● **SELECTED EXCERPT**:

These sources of readily available data allow insurers to improve the accuracy of risk assessments and quotes, as well as expedite underwriting, reducing the processing time to mere minutes.

Furthermore, implementing smart chatbot assistants that can deliver customised product recommendations and manage customer service inquiries will help ease the complexity of insurance transactions. This could greatly improve the insurance value chain.

These digital technologies, underpinned by AI and analytics, digital engineering, Cloud and IoT, represent a huge opportunity for insurers to remain competitive in an ever-changing insurance landscape. However, the challenge of effectively and successfully implementing them still stands.

There is a broad-based consensus in the Asian insurance industry that insurtechs will play a significant role in the digital journey of traditional insurers. They are expected to become all-pervasive in the future, catalysed by a shift where they will get embedded in strategic thinking.

Best practices for implementation

Here’s how the transition to a digital future could be implemented.

● **SUPPLIED ENTRIES**:

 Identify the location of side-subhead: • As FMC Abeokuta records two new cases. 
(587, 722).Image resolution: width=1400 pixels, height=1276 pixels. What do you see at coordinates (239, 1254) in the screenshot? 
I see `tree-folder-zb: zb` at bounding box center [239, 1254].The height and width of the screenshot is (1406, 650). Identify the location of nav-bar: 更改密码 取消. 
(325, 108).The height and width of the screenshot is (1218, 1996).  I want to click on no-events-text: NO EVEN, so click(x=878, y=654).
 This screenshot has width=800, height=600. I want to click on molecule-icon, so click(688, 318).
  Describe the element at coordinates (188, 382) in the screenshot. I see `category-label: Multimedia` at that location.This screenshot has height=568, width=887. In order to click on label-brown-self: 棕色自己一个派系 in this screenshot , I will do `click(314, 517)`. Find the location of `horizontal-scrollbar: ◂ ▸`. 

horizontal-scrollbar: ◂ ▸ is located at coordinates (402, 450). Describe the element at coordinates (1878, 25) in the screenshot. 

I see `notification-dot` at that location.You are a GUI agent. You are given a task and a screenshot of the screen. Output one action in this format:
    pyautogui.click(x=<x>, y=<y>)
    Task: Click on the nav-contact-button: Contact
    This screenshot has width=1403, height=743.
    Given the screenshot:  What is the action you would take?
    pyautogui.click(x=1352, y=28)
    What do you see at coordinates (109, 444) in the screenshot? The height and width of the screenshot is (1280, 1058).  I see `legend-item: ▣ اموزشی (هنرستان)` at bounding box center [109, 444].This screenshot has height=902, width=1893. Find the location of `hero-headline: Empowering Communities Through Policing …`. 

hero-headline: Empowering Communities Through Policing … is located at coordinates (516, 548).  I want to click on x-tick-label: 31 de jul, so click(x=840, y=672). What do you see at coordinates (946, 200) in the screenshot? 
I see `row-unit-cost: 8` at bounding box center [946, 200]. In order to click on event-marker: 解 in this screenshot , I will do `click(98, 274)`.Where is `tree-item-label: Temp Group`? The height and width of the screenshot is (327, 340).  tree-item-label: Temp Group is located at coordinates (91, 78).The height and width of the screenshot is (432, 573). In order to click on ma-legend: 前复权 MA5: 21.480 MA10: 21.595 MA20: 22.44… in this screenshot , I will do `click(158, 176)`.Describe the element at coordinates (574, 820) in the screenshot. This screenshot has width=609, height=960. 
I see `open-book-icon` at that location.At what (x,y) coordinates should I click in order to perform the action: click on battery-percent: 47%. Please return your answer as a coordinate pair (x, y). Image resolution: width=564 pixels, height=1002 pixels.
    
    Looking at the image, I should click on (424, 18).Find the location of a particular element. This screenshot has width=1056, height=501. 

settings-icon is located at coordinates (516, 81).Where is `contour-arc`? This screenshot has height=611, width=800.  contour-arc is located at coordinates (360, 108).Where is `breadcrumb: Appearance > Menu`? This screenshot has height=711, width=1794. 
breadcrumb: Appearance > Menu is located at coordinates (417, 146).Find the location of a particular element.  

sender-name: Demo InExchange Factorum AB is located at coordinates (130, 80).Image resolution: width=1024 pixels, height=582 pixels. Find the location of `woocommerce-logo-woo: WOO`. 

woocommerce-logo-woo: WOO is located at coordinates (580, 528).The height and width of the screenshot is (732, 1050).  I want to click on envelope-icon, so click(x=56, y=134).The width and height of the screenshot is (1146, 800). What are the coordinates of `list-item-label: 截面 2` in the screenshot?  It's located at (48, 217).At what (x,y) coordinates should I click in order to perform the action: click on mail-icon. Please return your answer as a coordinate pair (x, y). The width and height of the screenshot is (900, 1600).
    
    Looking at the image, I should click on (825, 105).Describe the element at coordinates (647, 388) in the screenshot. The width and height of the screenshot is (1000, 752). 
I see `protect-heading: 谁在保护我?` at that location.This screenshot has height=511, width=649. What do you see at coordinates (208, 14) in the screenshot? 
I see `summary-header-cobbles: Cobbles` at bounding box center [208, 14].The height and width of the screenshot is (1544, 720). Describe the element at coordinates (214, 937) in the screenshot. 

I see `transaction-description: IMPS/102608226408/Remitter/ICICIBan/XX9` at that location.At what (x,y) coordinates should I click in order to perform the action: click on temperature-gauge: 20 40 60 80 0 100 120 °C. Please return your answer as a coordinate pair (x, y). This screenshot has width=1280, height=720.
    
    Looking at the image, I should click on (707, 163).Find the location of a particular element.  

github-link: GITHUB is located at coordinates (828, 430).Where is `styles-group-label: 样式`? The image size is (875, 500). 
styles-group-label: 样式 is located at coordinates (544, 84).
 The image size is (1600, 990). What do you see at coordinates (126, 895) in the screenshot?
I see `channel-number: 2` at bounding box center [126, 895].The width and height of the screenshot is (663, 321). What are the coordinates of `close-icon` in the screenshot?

● **EXERCISE AIM**:
Please copy part of the insurance passage word for word, beginning at the words "Furthermore, implementing smart" and stopping after "insurance value chain.". The records are separate material from the insurance passage.

● **SOLUTION**:
Furthermore, implementing smart chatbot assistants that can deliver customised product recommendations and manage customer service inquiries will help ease the complexity of insurance transactions. This could greatly improve the insurance value chain.